Mi último artículo para Libertad Digital es una réplica a este otro de Girauta sobre la imposición del bilingüismo en la escuela. En realidad es, primero, una crítica a sus críticos, y luego una crítica a su argumento.
Crítica a sus críticos:
Los críticos con el decreto de Feijóo apelan al derecho a elegir la lengua. Es una cuestión de libertad, de que los padres puedan elegir escolarizar a sus hijos en su lengua materna con independencia de cual sea ésta. Pero, como advierte Girauta, esa libertad no existe en el resto de España, donde la educación es obligatoriamente en castellano. ¿Por qué debería ser distinto en Cataluña? La lógica es la siguiente: lo que para España es el castellano, para Cataluña es el castellano y el catalán. En España nadie venido de fuera del territorio puede educar a sus hijos en otra lengua materna que no sea el castellano. No hay libertad para elegir el inglés, el chino o el árabe. El caso de Cataluña es más singular, porque tiene dos lenguas propias (ahí es donde el nacionalismo catalán disiente, afirmando que la única lengua realmente propia es el catalán, pese a que hablan castellano la mitad de los catalanes). Dada esta particularidad, y aplicando el principio que rige en el resto de España, es coherente que en Cataluña se imponga una educación bilingüe. Si en España el idioma propio es de obligado conocimiento, ¿por qué en Cataluña no tendrían que ser de obligado conocimiento los dos idiomas propios?
Crítica a Girauta:
El argumento de Girauta, con todo, se dispara en el pie, al conceder la premisa nacionalista de que los padres no tienen derecho a elegir y la imposición es necesaria para garantizar el conocimiento de las dos lenguas. En este marco, el nacionalismo catalán sólo tiene que introducir una variación razonable para defender la inmersión lingüística: si de garantizar el conocimiento de las dos lenguas se trata, el catalán necesita más atención que el castellano, que se aprende en la calle, en el patio, en el trabajo o en los medios.
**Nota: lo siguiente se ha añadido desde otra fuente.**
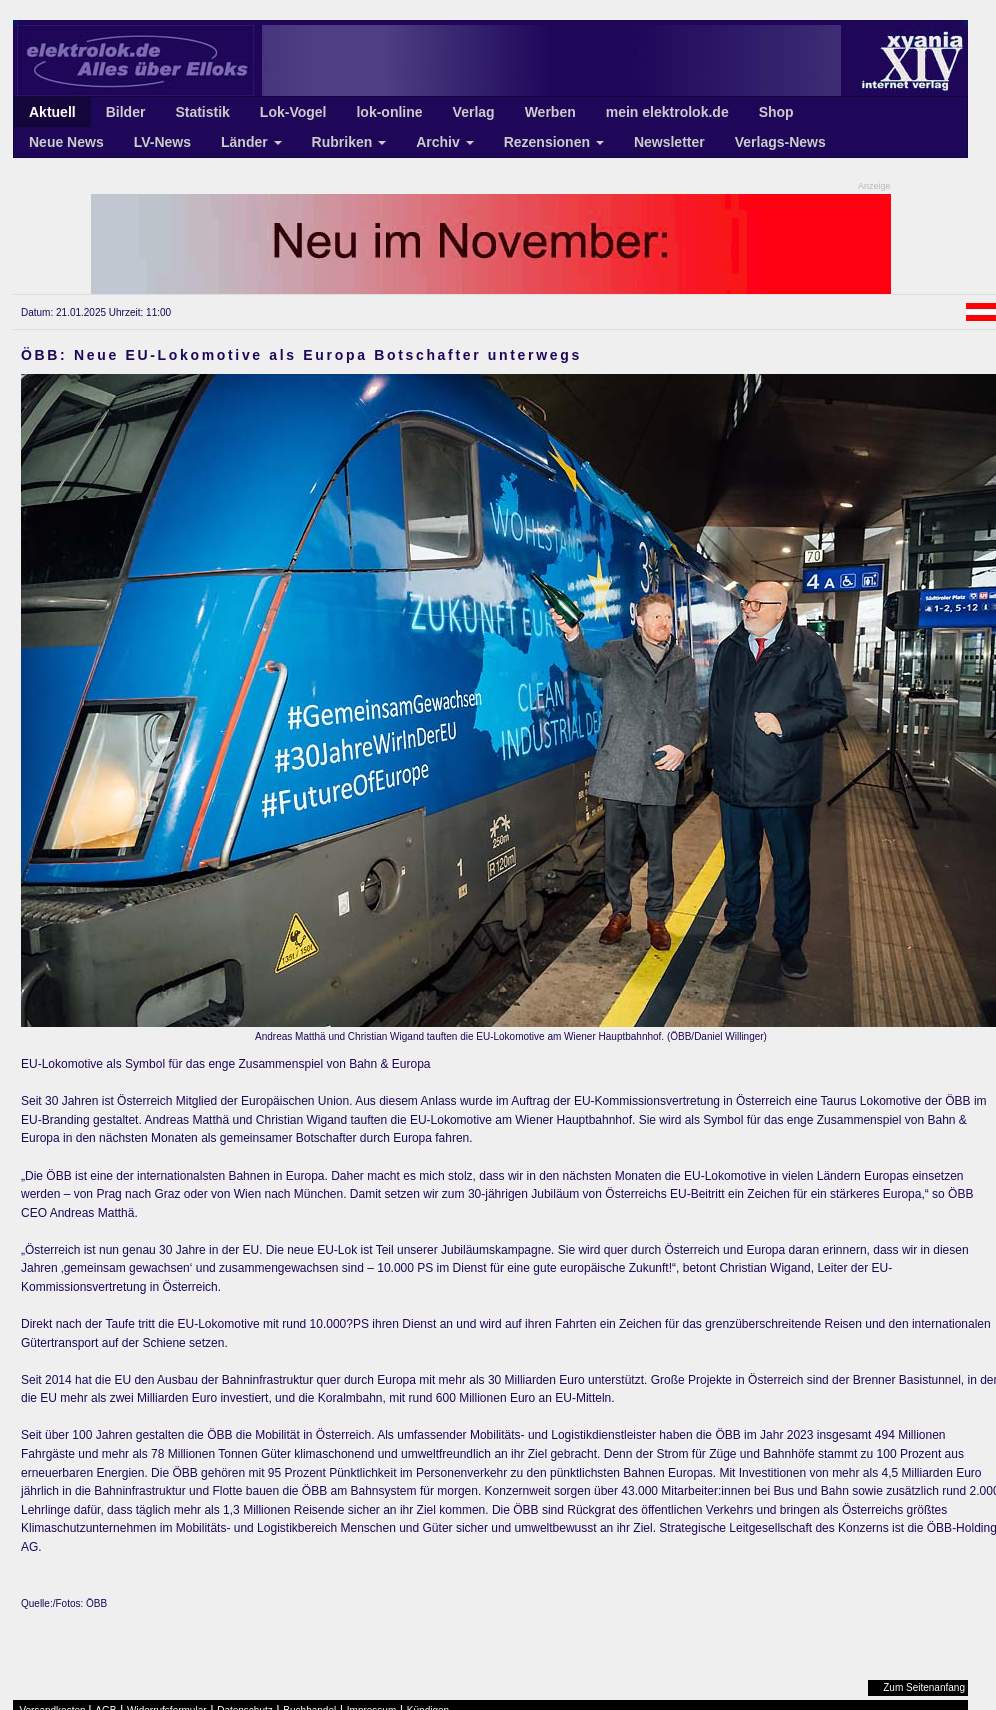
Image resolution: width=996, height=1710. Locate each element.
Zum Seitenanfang (924, 1687)
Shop (776, 112)
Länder (251, 142)
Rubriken (349, 142)
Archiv (444, 142)
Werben (550, 112)
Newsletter (669, 142)
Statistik (202, 112)
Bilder (126, 112)
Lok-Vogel (293, 112)
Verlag (474, 112)
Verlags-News (780, 142)
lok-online (389, 112)
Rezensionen (554, 142)
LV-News (162, 142)
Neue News (66, 142)
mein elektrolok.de (667, 112)
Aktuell (52, 112)
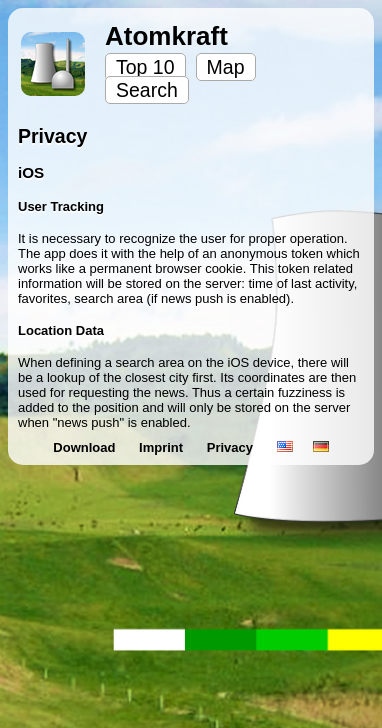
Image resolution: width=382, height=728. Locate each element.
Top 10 (145, 67)
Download (86, 447)
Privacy (232, 447)
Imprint (163, 447)
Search (147, 90)
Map (226, 67)
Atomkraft (166, 36)
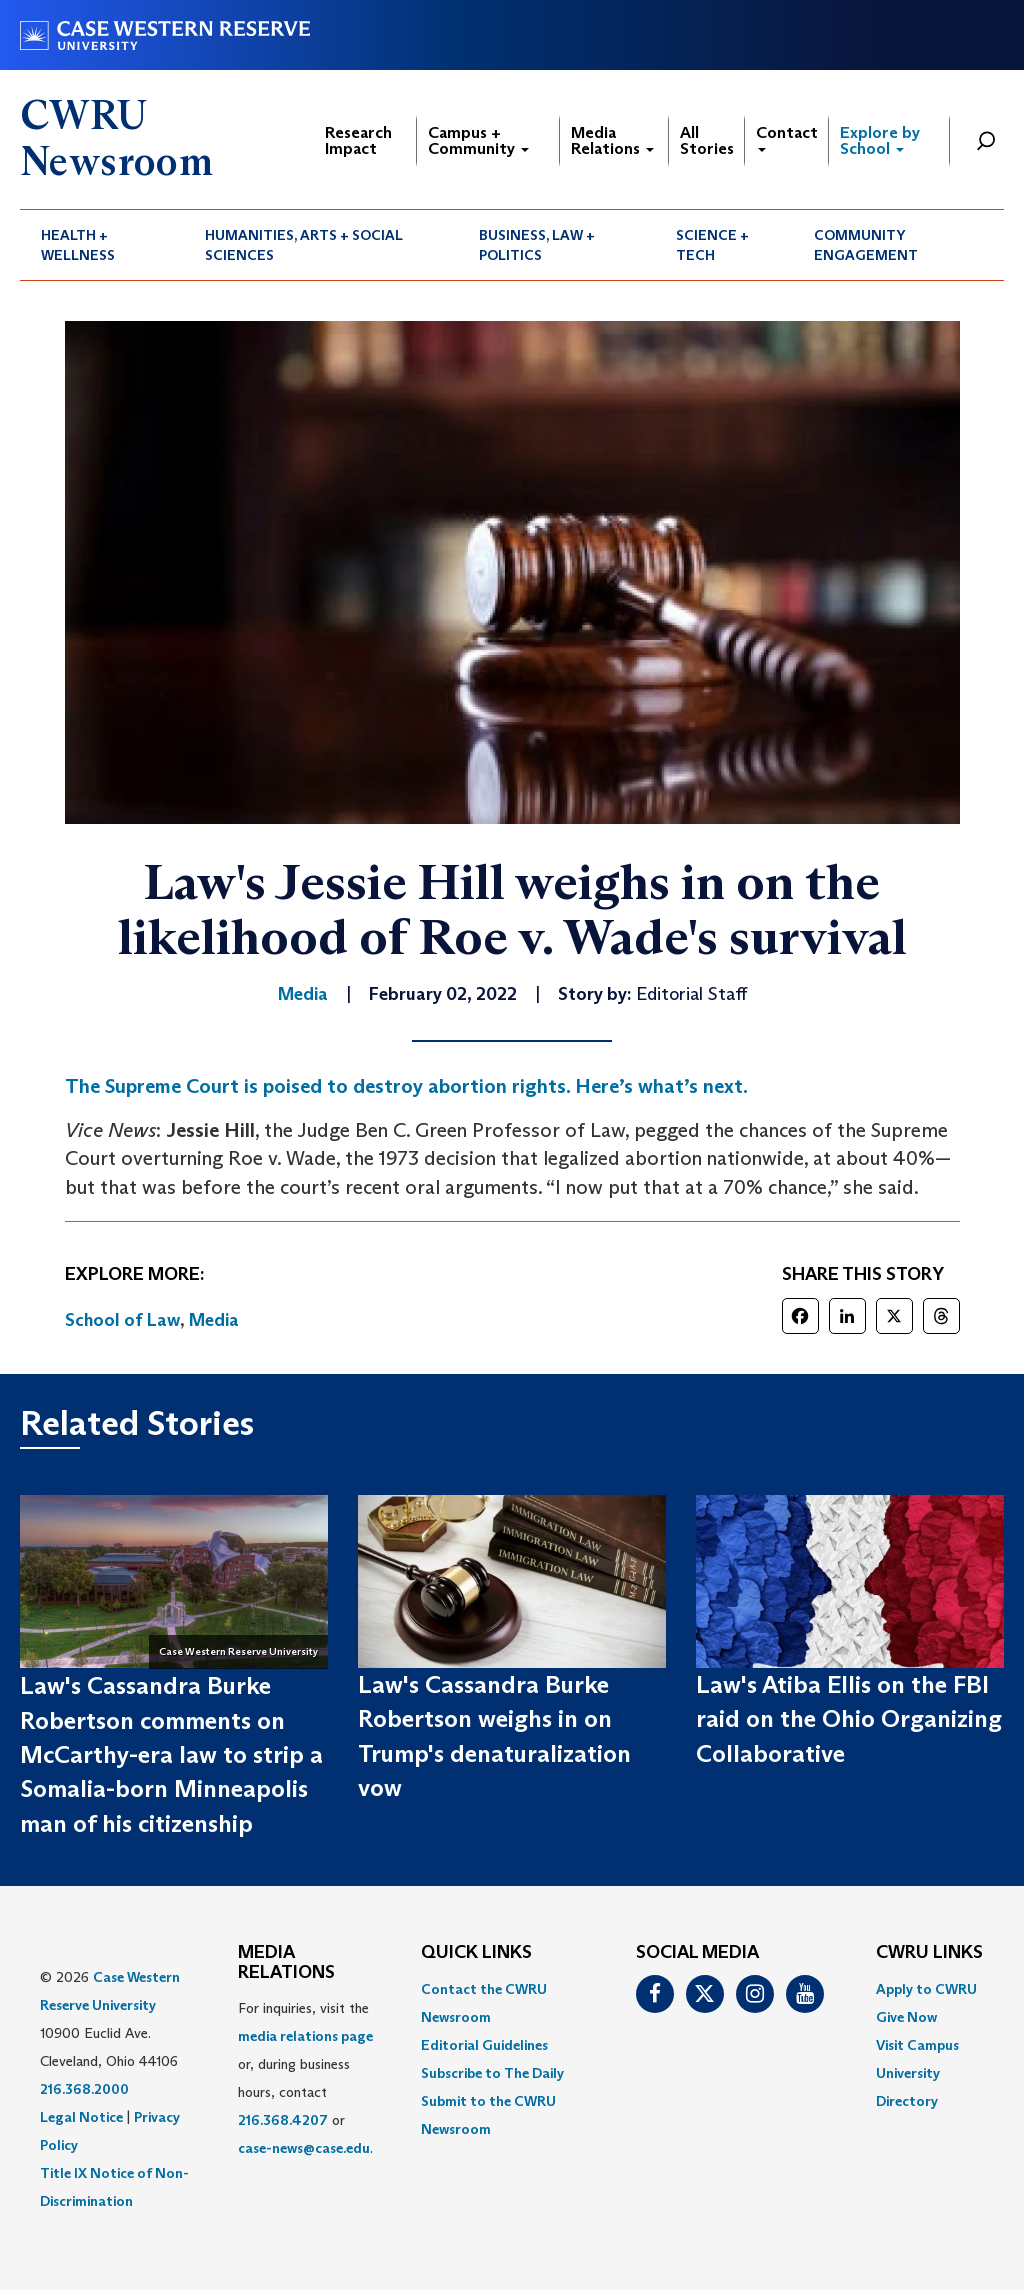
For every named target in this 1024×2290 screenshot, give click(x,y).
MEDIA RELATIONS (286, 1963)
El conocimiento equilibrado de las dos lenguas, dado el desequilibrio social del que parten, exige practicar la discriminación positiva a favor del catalán. Y volvemos a estar donde antes.
Enlazo la entrada de Elentir al principio porque me parece una buena síntesis y comentario, no porque en mi artículo me dirija específicamente a él.
Profundicé un poco más en el mismo tema en una entrada anterior: Integración en Cataluña. Carlos López también ha escrito un buen comentario sobre la postura de Girauta.